フランス語を勉強していてマジでよかった、と思うタイミングにぶち当たった。

大学時代からの愛読書『千のプラトー』の原書が読める。もちろん、わからない単語はたくさんあるし、「そういうフランス語の書き方ってあるんだ…?」みたいなつまづきもある。でもそこは邦訳の記憶と辞書で乗り越えることにして、何よりもまず、「以前に比べて未知の言語ではなくなっている」ことに感動し、法悦に浸ることに専念する。

千のプラトー 上 ---資本主義と分裂症 (河出文庫)

千のプラトー 上 ---資本主義と分裂症 (河出文庫)

原書で読めることの嬉しさ、もっと頑張ればもっと読めるようになるかもしれない、という希望――これはすごい。
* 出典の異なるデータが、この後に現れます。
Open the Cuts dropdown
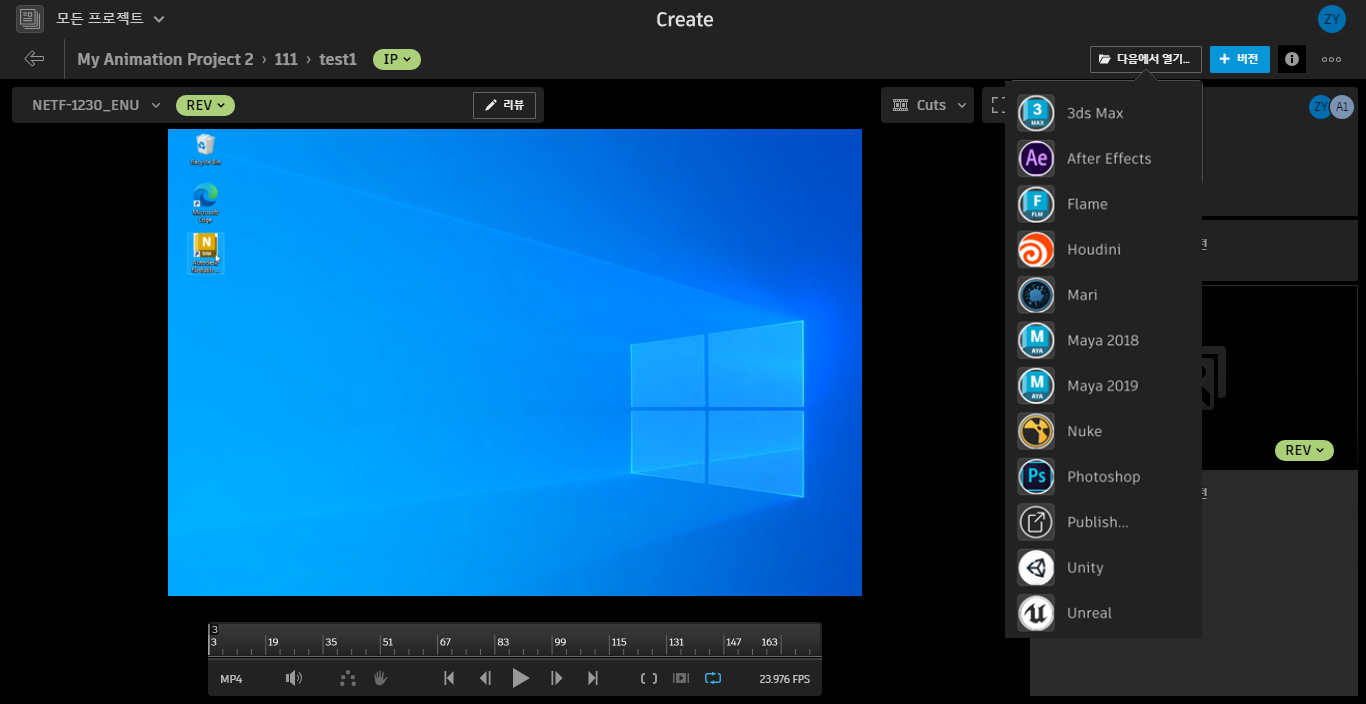[x=927, y=104]
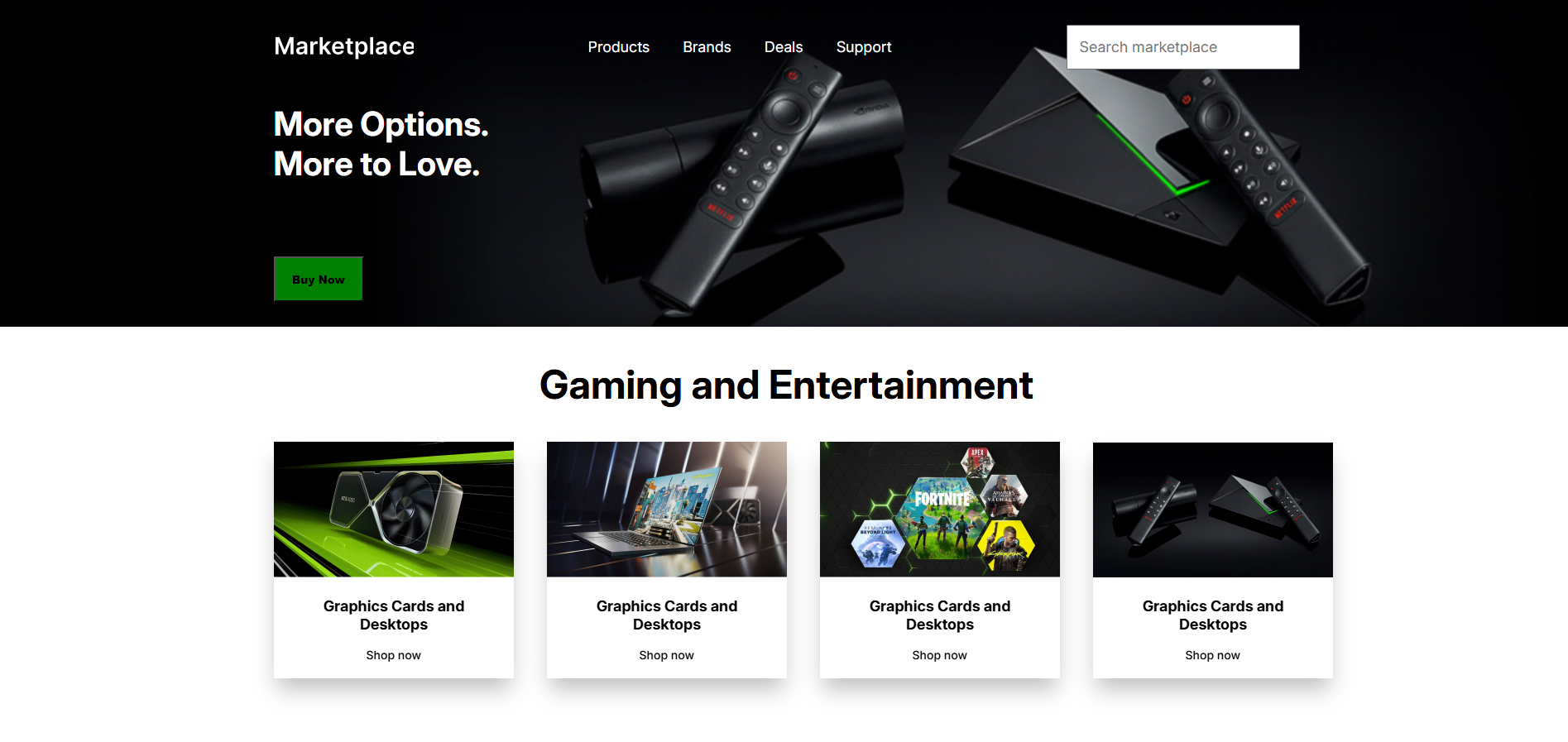This screenshot has width=1568, height=742.
Task: Focus the Search marketplace field
Action: 1182,47
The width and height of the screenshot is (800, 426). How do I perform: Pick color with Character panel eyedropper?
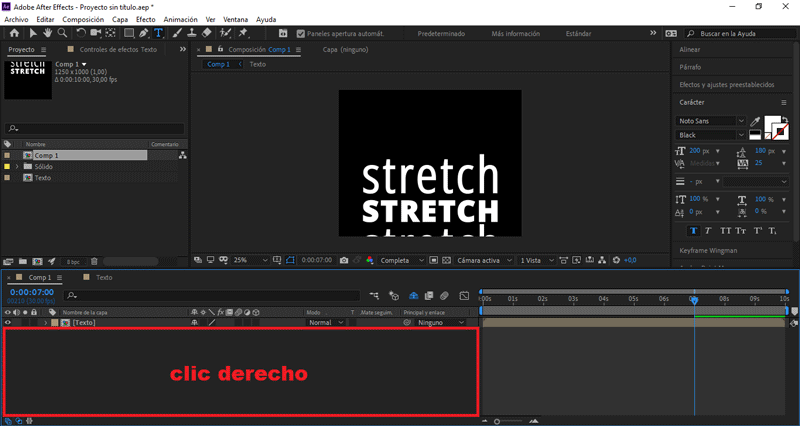755,121
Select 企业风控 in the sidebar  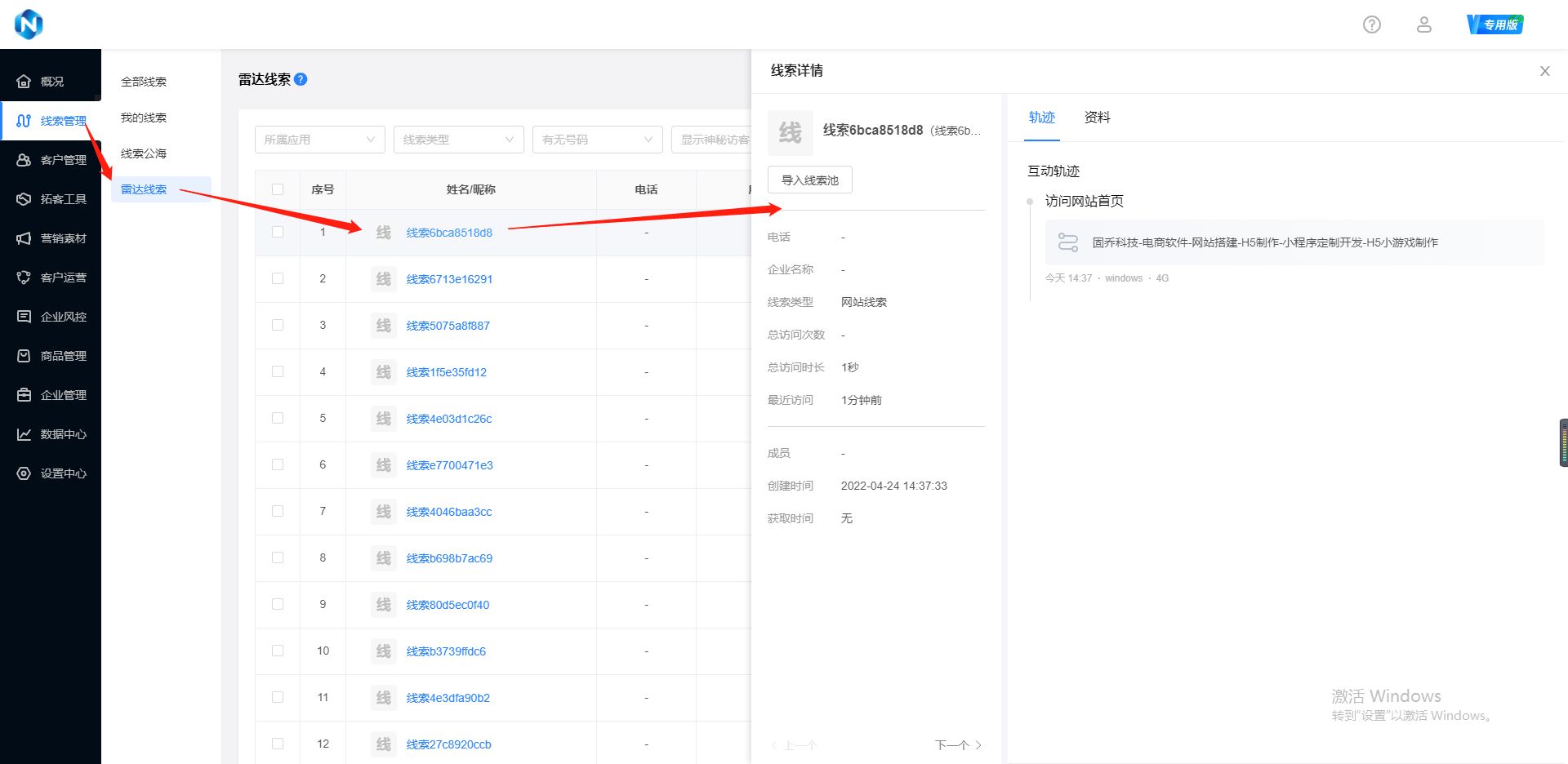tap(51, 316)
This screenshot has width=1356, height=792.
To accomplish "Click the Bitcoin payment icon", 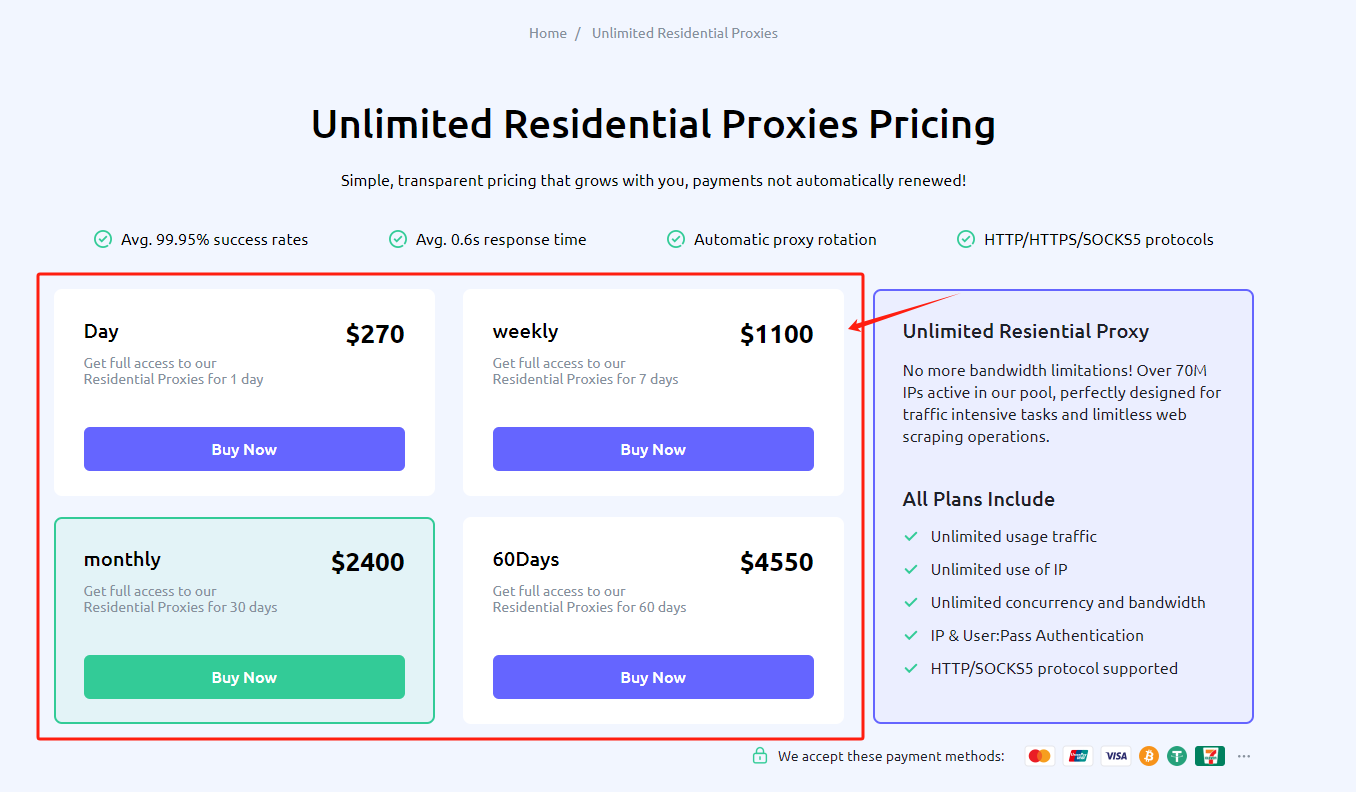I will [1148, 756].
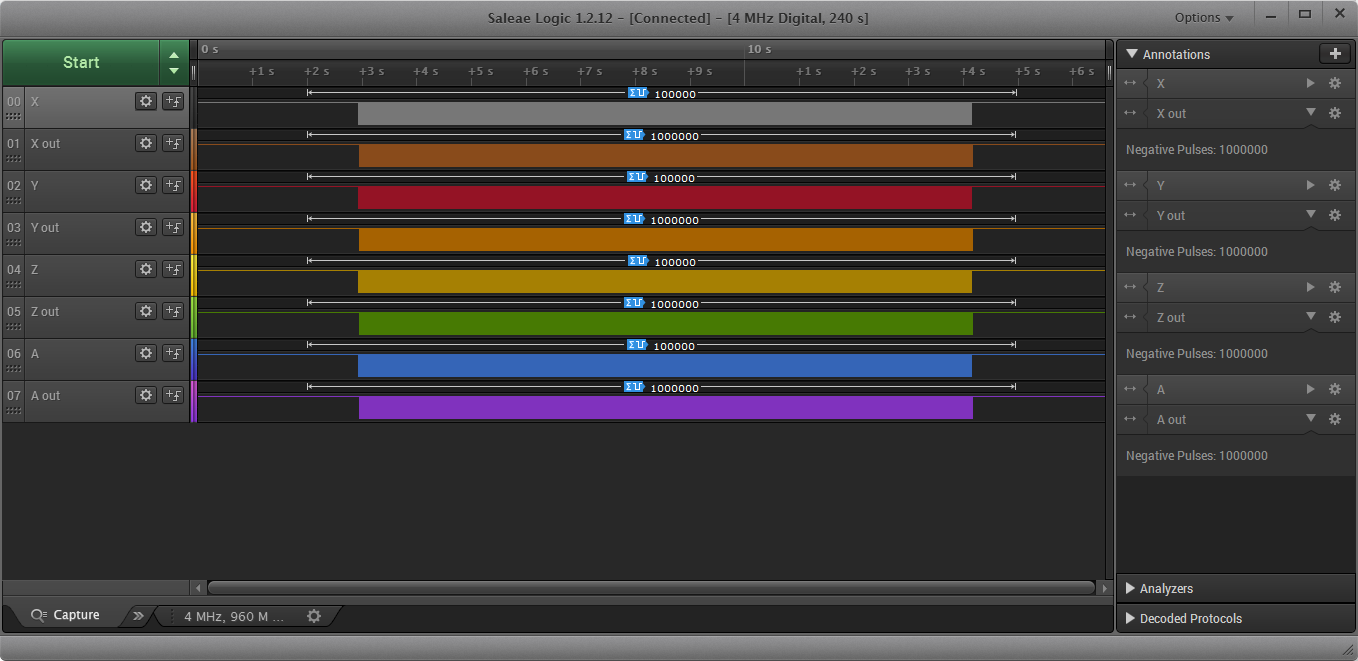Select the Capture tab
The height and width of the screenshot is (661, 1358).
(x=66, y=615)
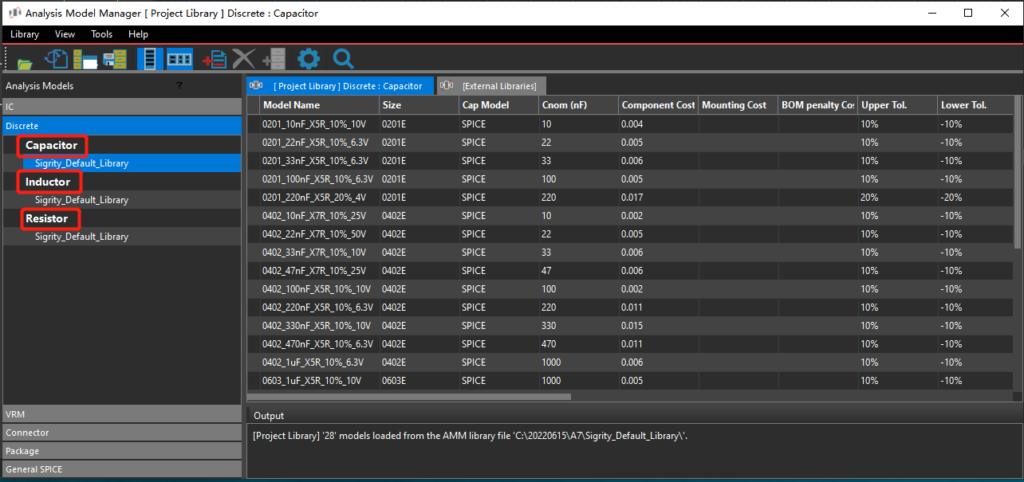This screenshot has width=1024, height=482.
Task: Toggle the horizontal panel layout icon
Action: pos(179,59)
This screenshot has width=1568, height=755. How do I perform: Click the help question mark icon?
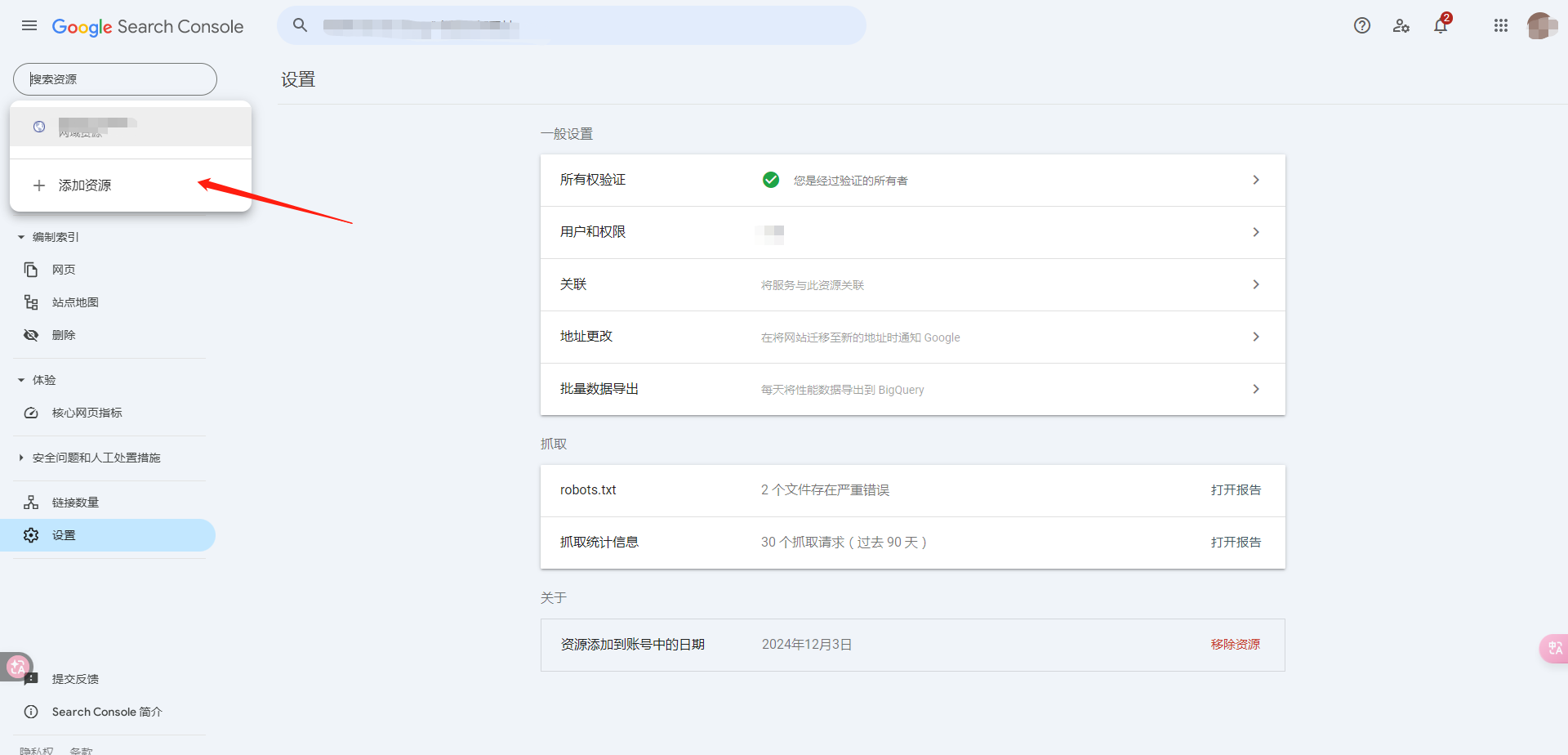coord(1361,25)
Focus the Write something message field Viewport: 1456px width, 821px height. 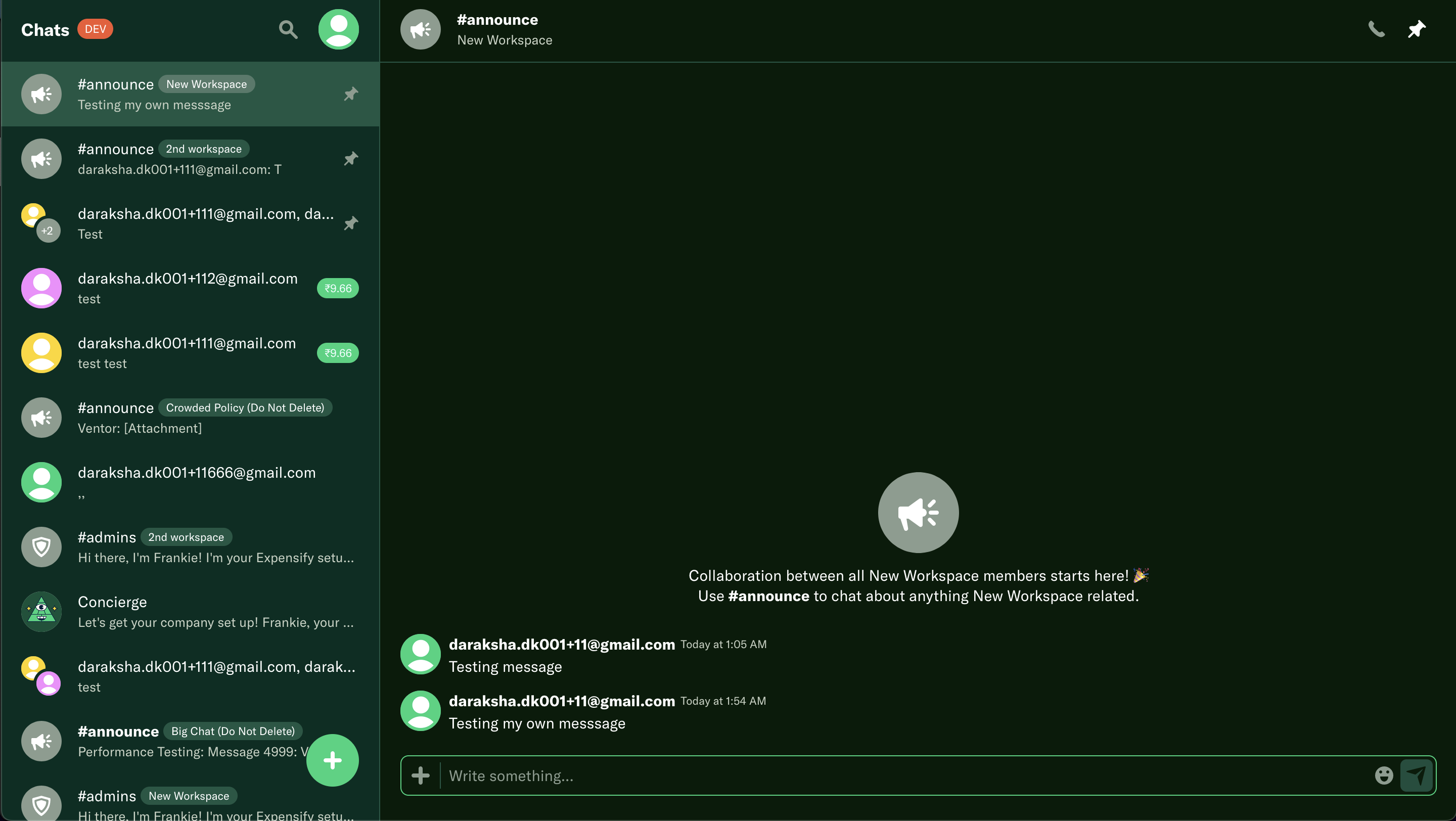point(904,775)
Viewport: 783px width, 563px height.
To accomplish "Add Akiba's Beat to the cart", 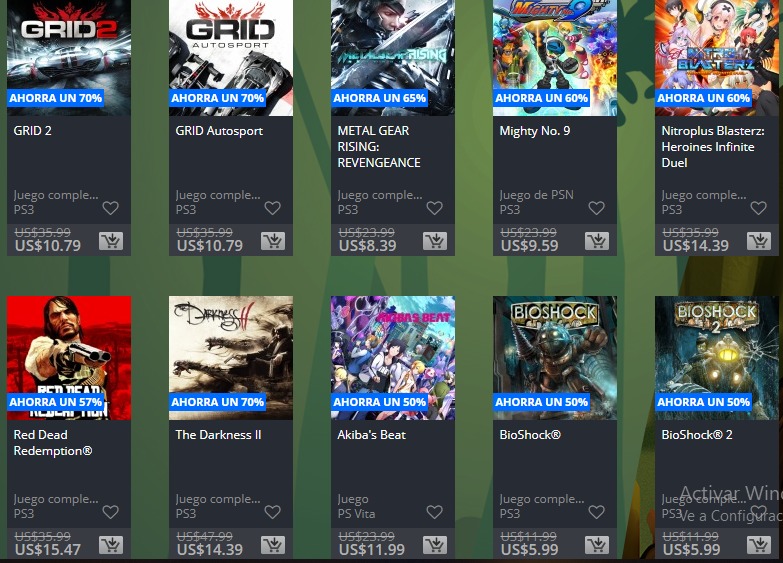I will pos(434,545).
それまで日本語でしか読めなかったわけだが、まあその時にもこの本の凄さに感動していたわけだけど、日本語の枠組みを外したときに、むき出しになる原語での空間というのがほんとにすごい。母語も十分理解できているとは思えないし、というかむしろ母語であるが故に理解が難しくなってくる部分もあると思うし、あるいはあまりにこの肉体に、つまりは個人史的な身体に、組み込まれているので(というか、母語によってこの個人史的な身体とか認識、偏見、癖は記述されてきている、といった方が適切か)、こう日本語的な癖で邦訳を読んでしまったりするんだけど、そしてそういう読み方に反抗するものが翻訳文には存在し、その弾力のようなものを楽しんでいるわけだが、原語で読もうとするということは、自分の体を捨てて魂だけで直にぶち当たるようなところもあるので、全裸で海に飛び込むのはこんな感じなのかな、って思うし、最高だな。

僕は視力が悪く、乱視と近視を併発している。近視自体はそれほど強くないのだが、乱視と合わさると「本来は見えるはずのものが、見えない」という事態が起こる。そこにあることはわかる。しかし、像が1つに結ばれない。四方八方にブレて見える――だがまあさすがに、このことにも慣れた。

語学学習というのは、解像度を上げていく手段に喩えられる。
僕の視力の場合は、眼鏡をかけてどうにか補正するわけだけど、あれはどうにも不便だ。長く掛けていると疲れるし、重たいし、汚れる。はっきりいって邪魔だ。
ところが、語学の場合は、こういうデメリットがほとんどない。どんどん見えるものが鮮明になっていくし、できる語学が増えれば増えるほど、ある対象についての見方にバリエーションが出てくる。たとえば、りんご1つを取っても、語学が変わればイメージも変わりうるので、これはお得だ。

課題があるとすれば、そしてそれは現実のものでもあるのだが、視力が上がったところで、見えるはずのものがちゃんと見えるようになったところで、それはようやくスタートラインだということだ。多くのひとに見えないものが見えたとして、その価値をうまく伝えることができなければ、たとえば資本主義的な平面の上に転写できなければ、生活は改善しない。しないどころか、やっぱり資本主義的な平面状にアカウントを登記しておくこと、それを運営していくことをやっとかないと、肝心要の精神が破壊されてしまう。